Note that$$\alpha^3=12+9\sqrt[3]3+9\sqrt[3]9=12+9\alpha.$$

Let's have $q=\sqrt[3]{3}\quad$ and $\quad\alpha=q+q^2$.

$$q+q^2+q^3=q(1+q+q^2)\iff3+\alpha=q(1+\alpha)$$

Now since $q^3=3$ then $\alpha$ is solution of $$(3+\alpha)^3=3(1+\alpha)^3\iff 12+9\alpha-\alpha^3=0$$

If $\root 3 \of 3$ and $\root 3 \of 9$ are algebraic, then so is $\root 3 \of 3 + \root 3 \of 9$. The polynomial for $\root 3 \of 3$ is obviously $x^3 - 3$, and $x^3 - 9$ for $\root 3 \of 9$.
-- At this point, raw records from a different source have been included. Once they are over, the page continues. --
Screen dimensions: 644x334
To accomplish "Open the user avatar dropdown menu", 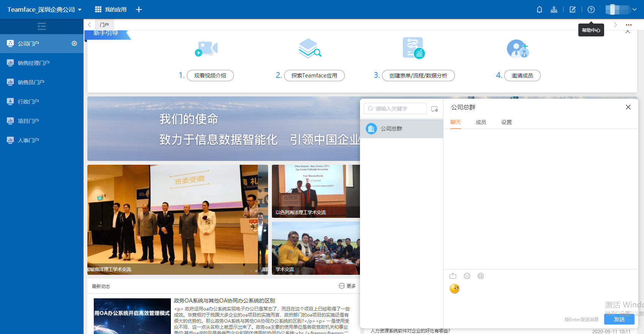I will 621,9.
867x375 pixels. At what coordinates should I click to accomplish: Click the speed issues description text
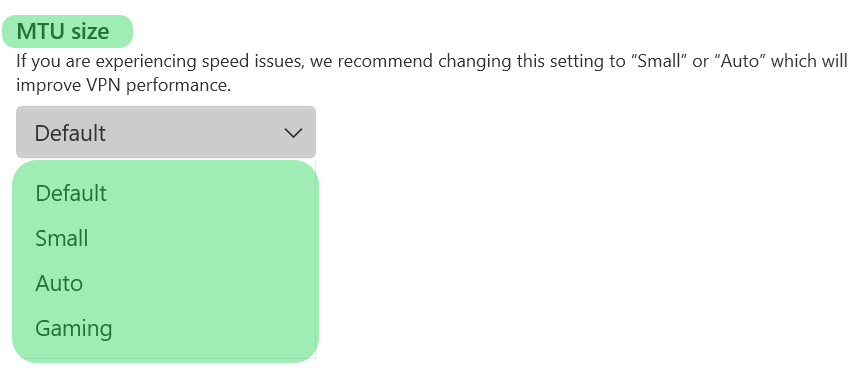431,72
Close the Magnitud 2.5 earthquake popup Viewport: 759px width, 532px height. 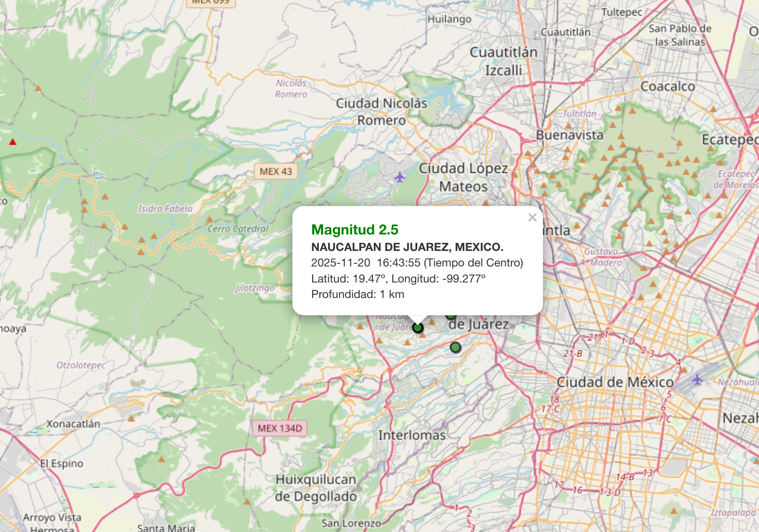pos(532,218)
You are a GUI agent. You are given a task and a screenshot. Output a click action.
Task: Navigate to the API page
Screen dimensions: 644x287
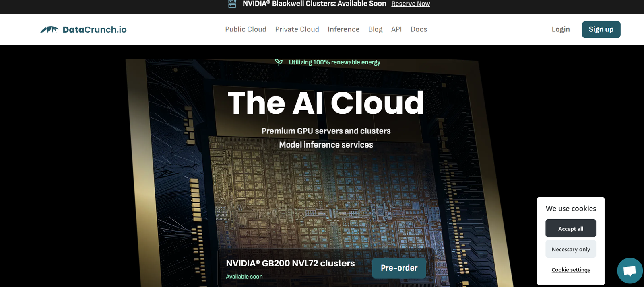pyautogui.click(x=396, y=29)
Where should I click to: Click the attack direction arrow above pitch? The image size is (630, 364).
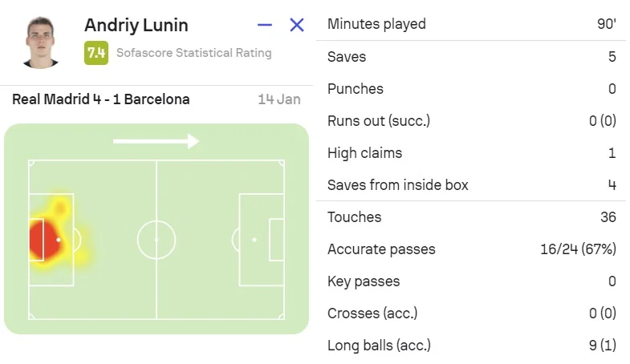[156, 142]
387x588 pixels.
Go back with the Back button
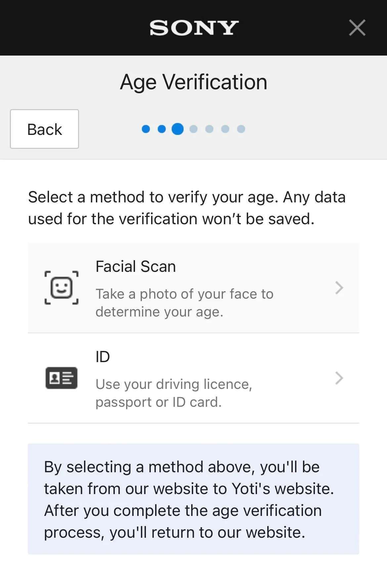44,129
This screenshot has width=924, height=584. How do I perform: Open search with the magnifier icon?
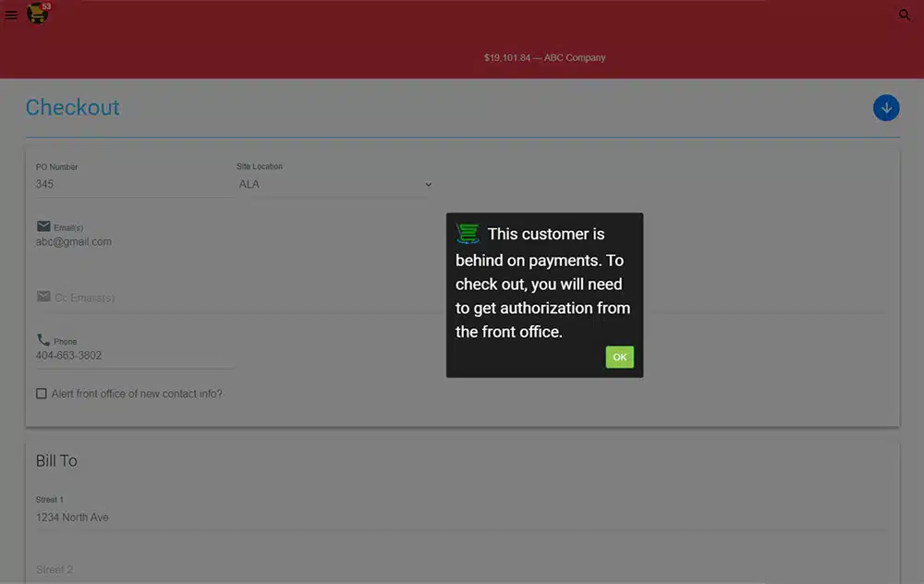(905, 15)
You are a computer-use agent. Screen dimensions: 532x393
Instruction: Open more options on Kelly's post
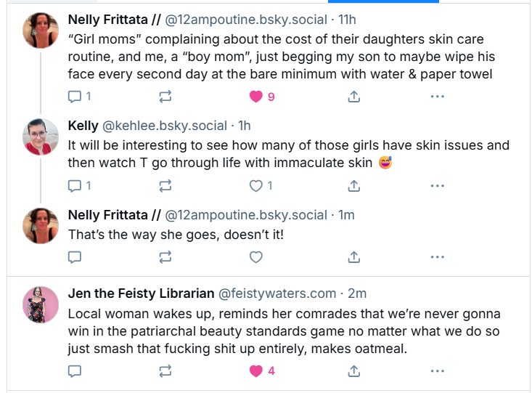click(437, 186)
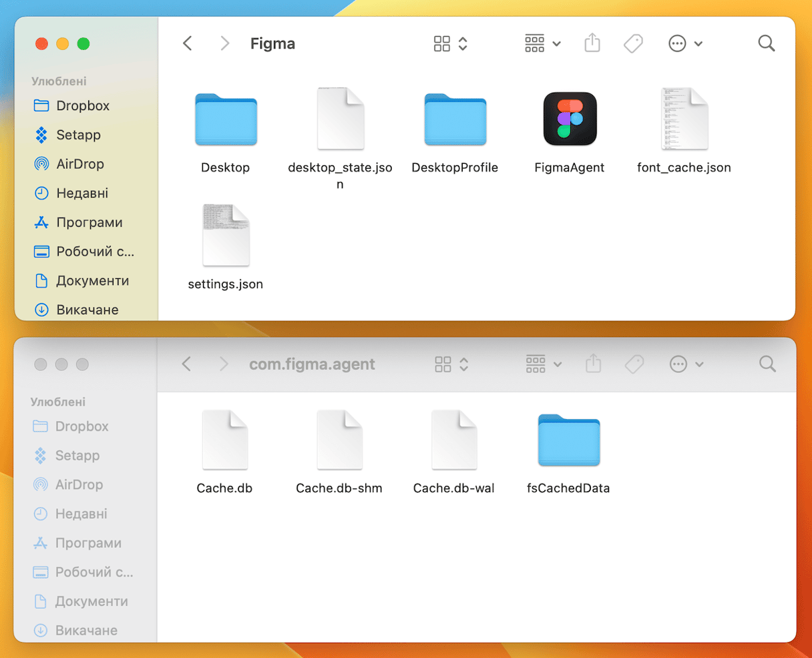Select Програми in top window sidebar
Viewport: 812px width, 658px height.
pos(89,223)
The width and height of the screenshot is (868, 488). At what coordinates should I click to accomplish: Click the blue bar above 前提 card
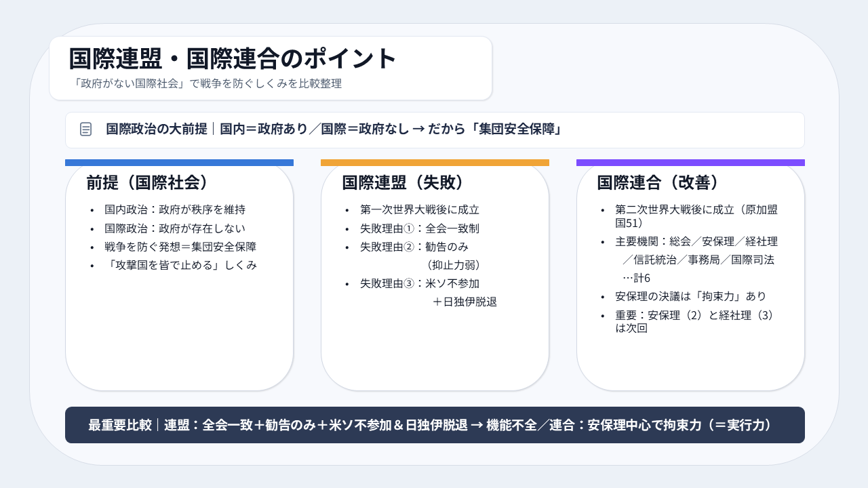point(179,163)
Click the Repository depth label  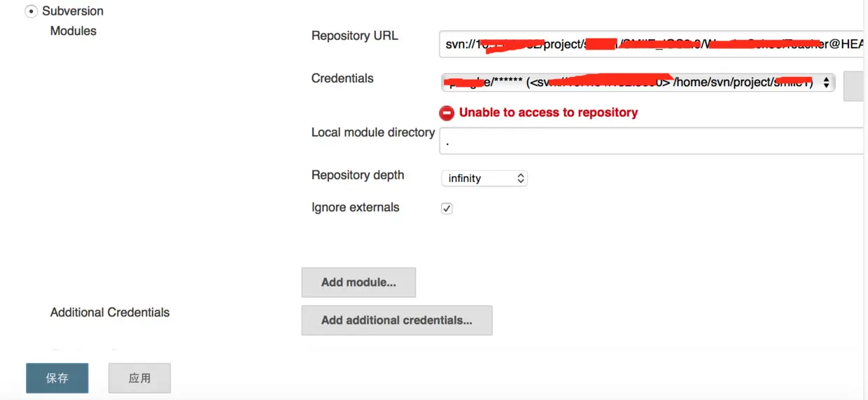coord(358,175)
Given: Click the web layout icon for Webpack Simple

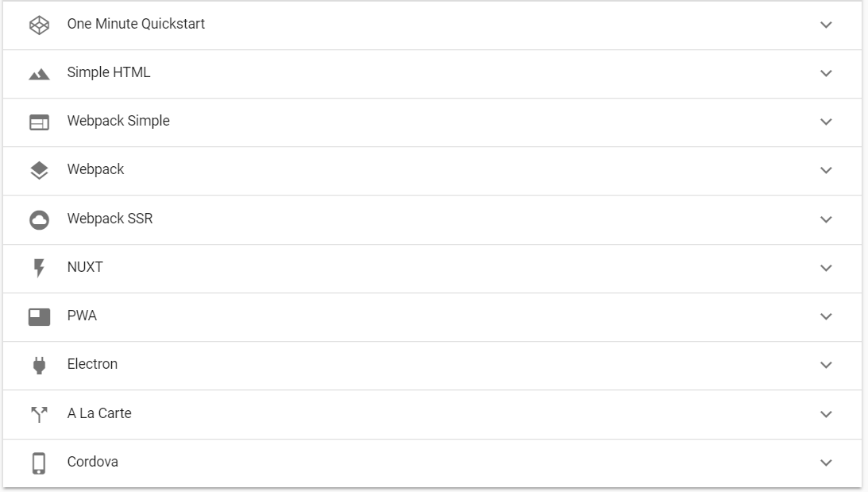Looking at the screenshot, I should point(39,122).
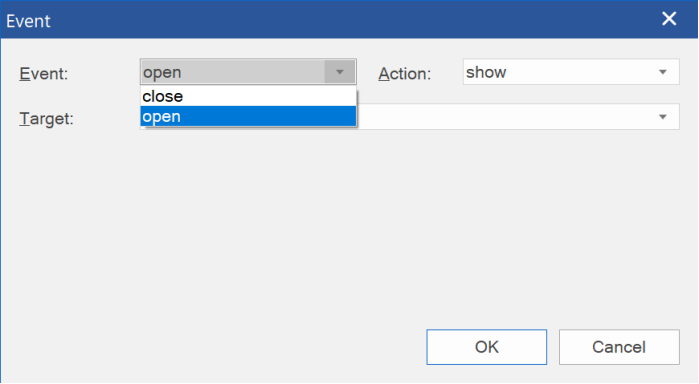Click blank title bar area beside X
This screenshot has height=384, width=699.
[x=357, y=19]
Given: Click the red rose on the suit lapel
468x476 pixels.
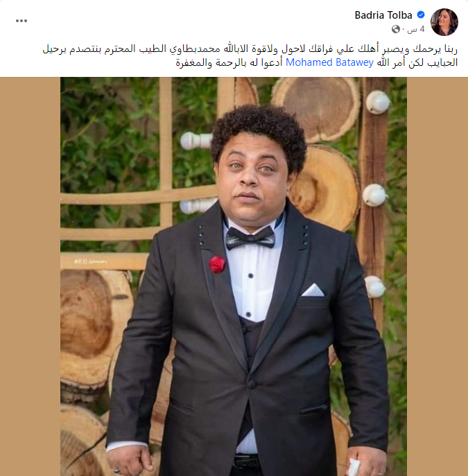Looking at the screenshot, I should 217,264.
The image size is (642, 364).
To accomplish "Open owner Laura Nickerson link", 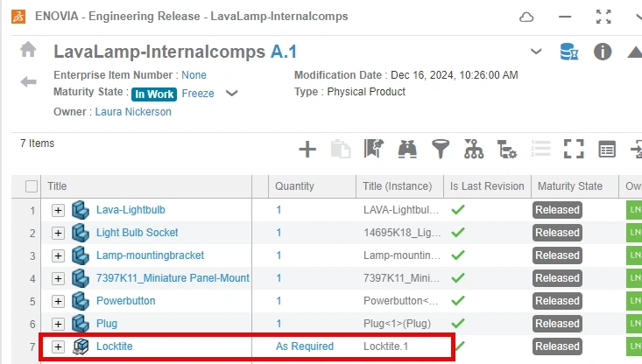I will click(132, 112).

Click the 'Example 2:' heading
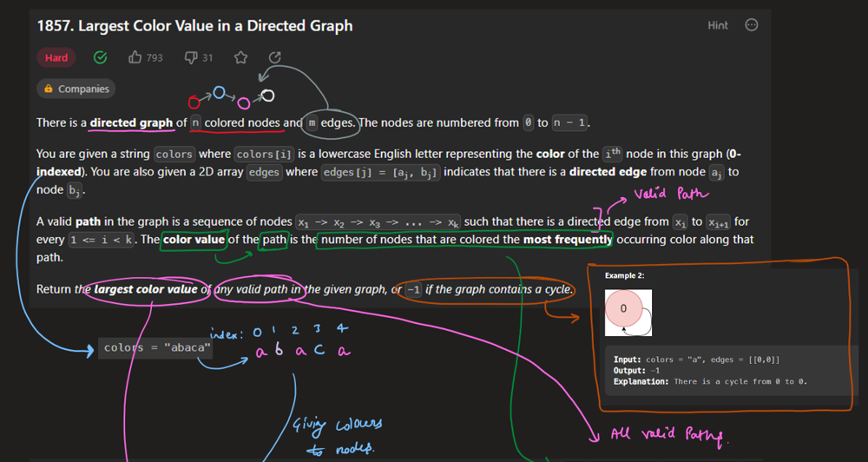pos(625,275)
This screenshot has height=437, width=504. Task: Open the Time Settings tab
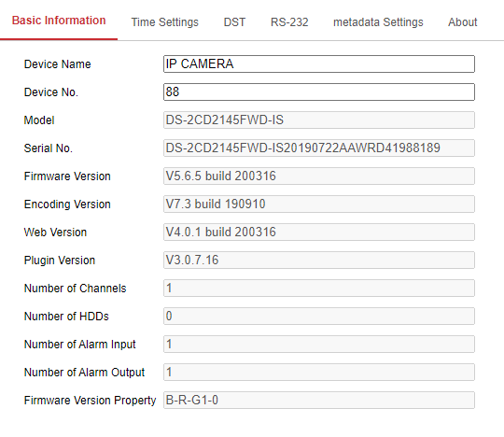click(164, 21)
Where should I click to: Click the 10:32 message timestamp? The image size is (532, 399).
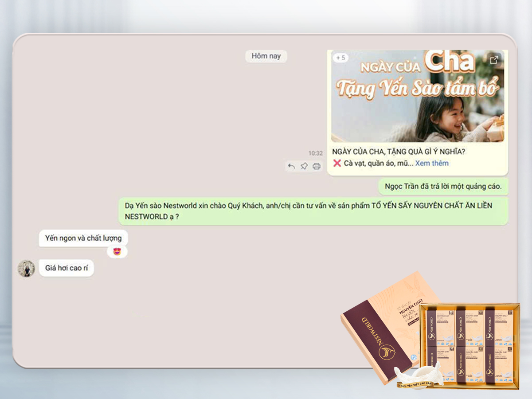(x=316, y=153)
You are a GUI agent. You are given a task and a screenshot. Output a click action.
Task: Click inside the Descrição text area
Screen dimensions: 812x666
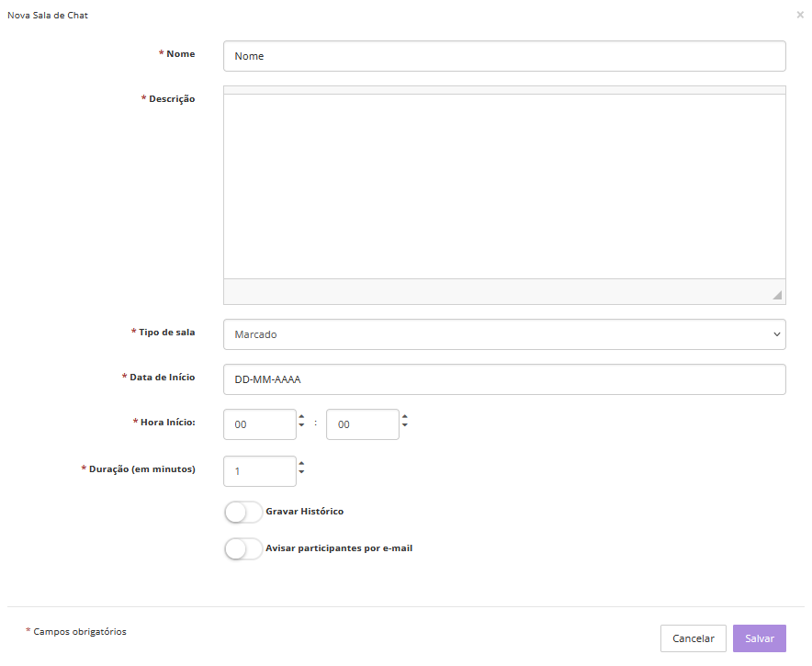pos(504,186)
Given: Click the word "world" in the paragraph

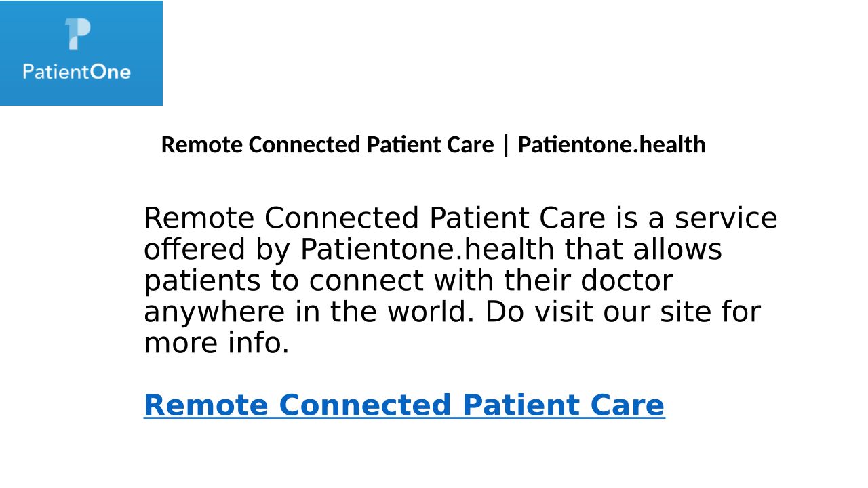Looking at the screenshot, I should 429,312.
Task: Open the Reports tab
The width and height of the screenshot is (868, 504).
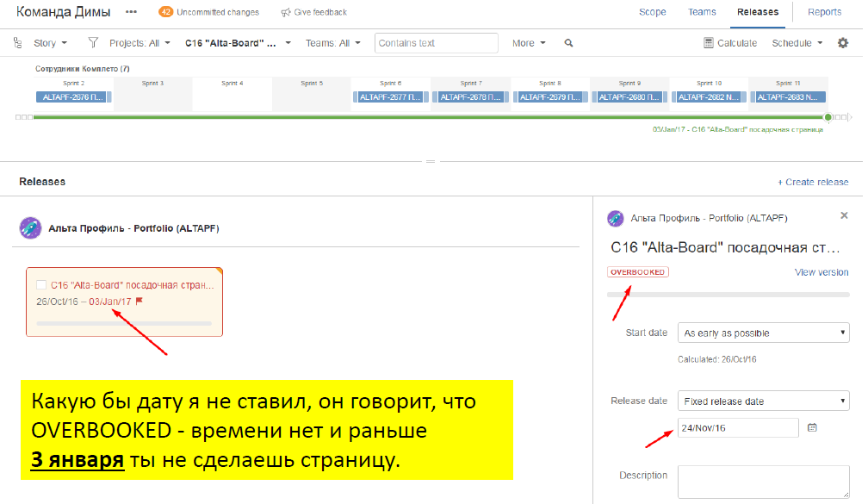Action: (x=824, y=12)
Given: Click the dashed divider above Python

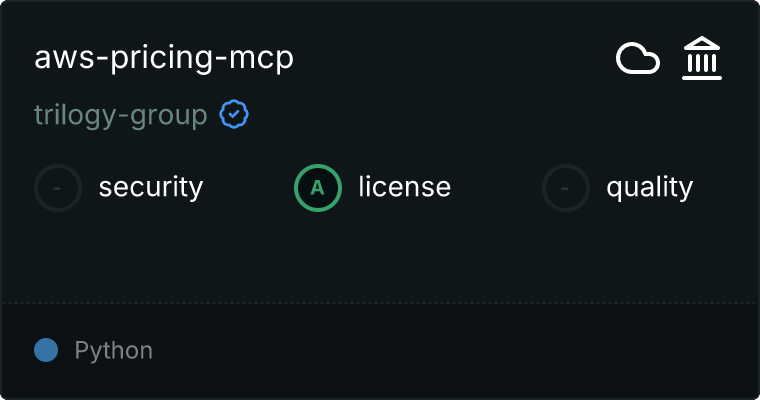Looking at the screenshot, I should pyautogui.click(x=380, y=303).
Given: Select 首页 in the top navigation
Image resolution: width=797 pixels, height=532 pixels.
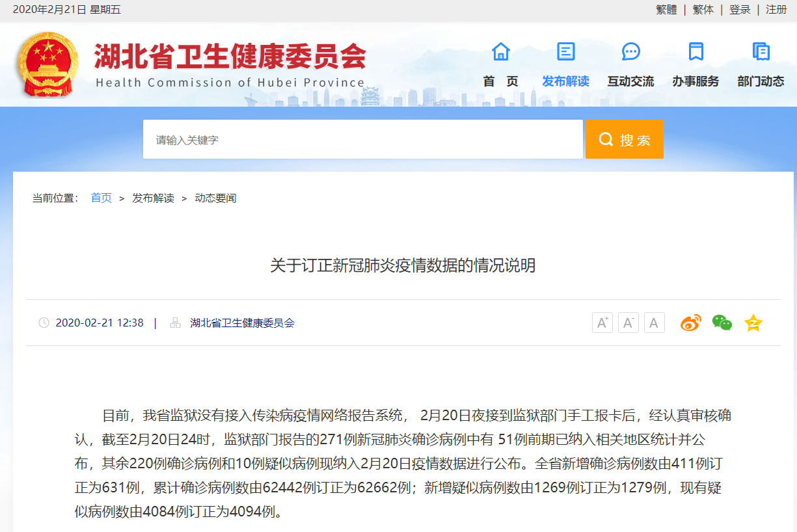Looking at the screenshot, I should point(500,81).
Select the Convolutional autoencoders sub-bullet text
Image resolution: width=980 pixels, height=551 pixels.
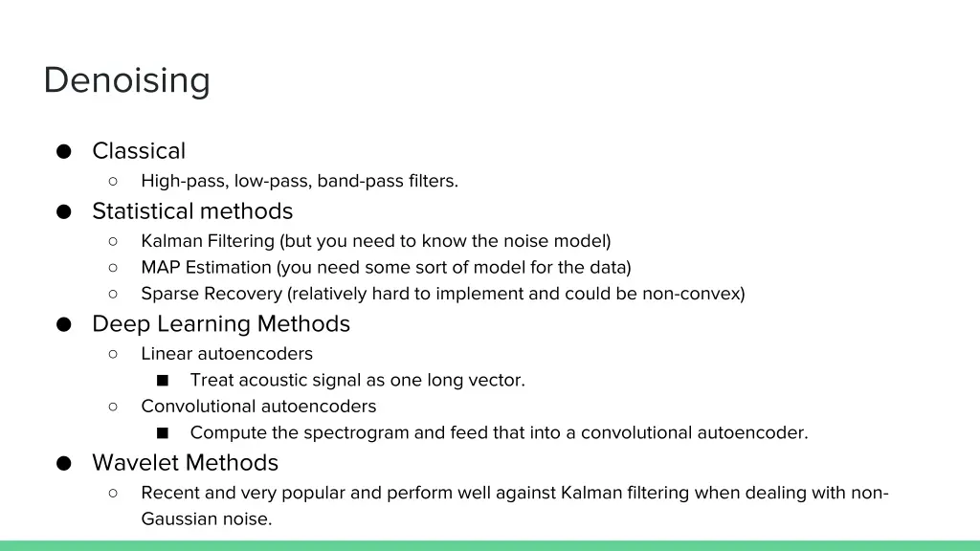pyautogui.click(x=258, y=407)
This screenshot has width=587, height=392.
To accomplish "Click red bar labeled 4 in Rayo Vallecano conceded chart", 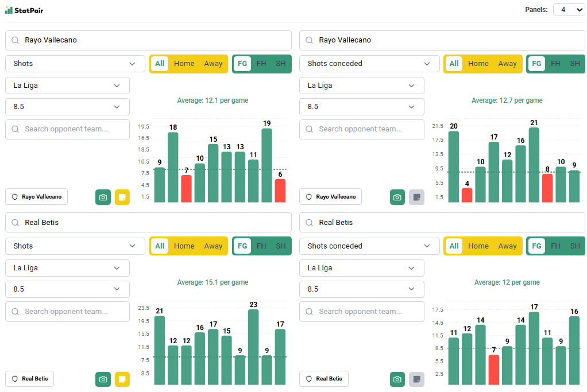I will point(467,195).
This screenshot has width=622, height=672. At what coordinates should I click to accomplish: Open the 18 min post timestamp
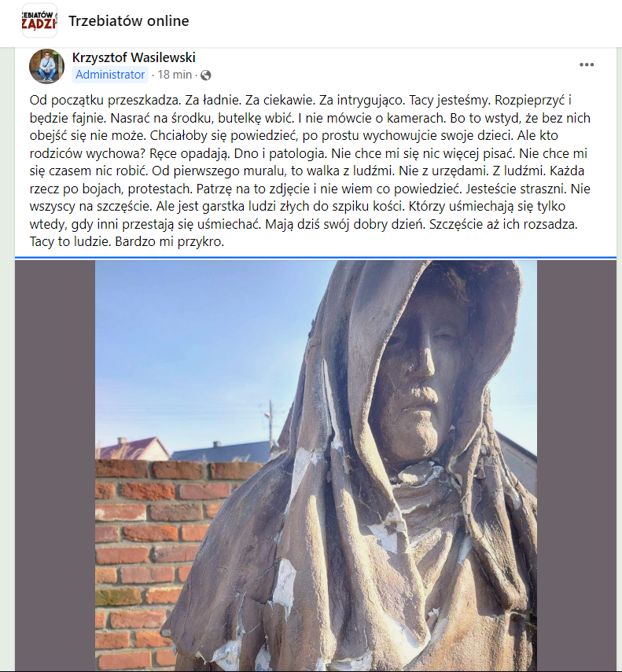(x=175, y=75)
I wonder if maybe we can just add up the polynomials? We thus get $2x^3 - 12$. By the fundamental theorem of algebra, this has three solutions.

Those solutions are $\root 3 \of 6$, $\omega \root 3 \of 6$ and $\omega^2 \root 3 \of 6$, where $\omega$ is the complex cubic root of 1 with positive imaginary part. None of those numbers are equal to $\root 3 \of 3 + \root 3 \of 9$, so this seems to be a dead end.

However, it does suggest the idea of cubing $\root 3 \of 3 + \root 3 \of 9$ and seeing if that suggests a polynomial, which was probably the thought process behind Jose's answer.